A virus has been discovered on computer systems in Europe that is similar to Stuxnet, the worm found on Iranian nuclear control systems last year.
Duqu, which was detetected by a research lab with links to security software vendor Symantec, is designed to gather intelligence and assets from organisations including as industrial control system manufacturers, possibly in order to detect weaknesses against cyber attack.
"The attackers are looking for information such as design documents that could help them mount a future attack on an industrial control facility," the Symantec blog post said.
Duqu uses fake image files to steal information from compromised systems and sent it to a command and control server that is still operational, according to Symantec.
Unlike Stuxnet, Duqu does not self-propagate, and is not designed to sabotage industrial systems.
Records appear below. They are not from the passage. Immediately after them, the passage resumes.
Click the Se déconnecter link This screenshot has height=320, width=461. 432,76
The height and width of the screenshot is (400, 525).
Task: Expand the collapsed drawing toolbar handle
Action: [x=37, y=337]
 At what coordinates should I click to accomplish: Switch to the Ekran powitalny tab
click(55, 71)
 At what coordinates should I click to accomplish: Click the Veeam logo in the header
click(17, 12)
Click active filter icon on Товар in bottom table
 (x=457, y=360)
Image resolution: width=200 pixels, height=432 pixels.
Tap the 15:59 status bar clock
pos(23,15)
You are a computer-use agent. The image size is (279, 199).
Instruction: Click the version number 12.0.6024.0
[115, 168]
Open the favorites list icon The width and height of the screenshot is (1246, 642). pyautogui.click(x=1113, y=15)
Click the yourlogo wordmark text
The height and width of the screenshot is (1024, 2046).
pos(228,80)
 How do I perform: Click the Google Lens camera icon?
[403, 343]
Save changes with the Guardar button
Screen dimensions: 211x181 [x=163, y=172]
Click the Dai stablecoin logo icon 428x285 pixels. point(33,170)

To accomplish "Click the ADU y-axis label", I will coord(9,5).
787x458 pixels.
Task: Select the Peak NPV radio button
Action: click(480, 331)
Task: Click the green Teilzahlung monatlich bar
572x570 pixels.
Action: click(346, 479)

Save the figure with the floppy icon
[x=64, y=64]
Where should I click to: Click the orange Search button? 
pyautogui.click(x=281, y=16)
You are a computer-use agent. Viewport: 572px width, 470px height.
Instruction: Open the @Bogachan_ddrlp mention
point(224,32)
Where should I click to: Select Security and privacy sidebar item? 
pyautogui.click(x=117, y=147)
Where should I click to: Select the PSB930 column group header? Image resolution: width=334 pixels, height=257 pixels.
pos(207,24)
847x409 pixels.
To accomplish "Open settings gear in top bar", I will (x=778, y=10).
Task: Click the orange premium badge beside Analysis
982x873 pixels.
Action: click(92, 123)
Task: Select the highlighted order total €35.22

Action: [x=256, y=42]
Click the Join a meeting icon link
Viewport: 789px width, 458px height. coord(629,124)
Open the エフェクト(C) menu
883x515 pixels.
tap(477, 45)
In fact, the virus has a 36 day self-destruct mechanism built into it, probably to help prevent its discovery. The most recent version of Duqu was compiled on Monday of this week.
F-Secure’s Mikko Hypponen tweeted that "Duqu’s kernel driver (JMINET7.SYS) is so similar to Stuxnet’s driver (MRXCLS.SYS) that our back-end systems actually thought [it was] Stuxnet."
Symantec concludes that the data which Duqu is shipping out of the infected systems "may be used to enable a future Stuxnet-like attack".
The Stuxnet worm was designed to sabotage supervisory control and data acquisition (SCADA) systems made by German technology giant Siemens, and was targetted at nuclear power plants in Iran.
This prompted fears that hackers could take control of nuclear facilities, although the dominant theory is that US and Israeli intelligence forces had a hand in its creation. In February, the Daily Telegraph reported that a video played at the retirement party of an Israeli Lieutenant General depicted Stuxnet among images of his professional achievements.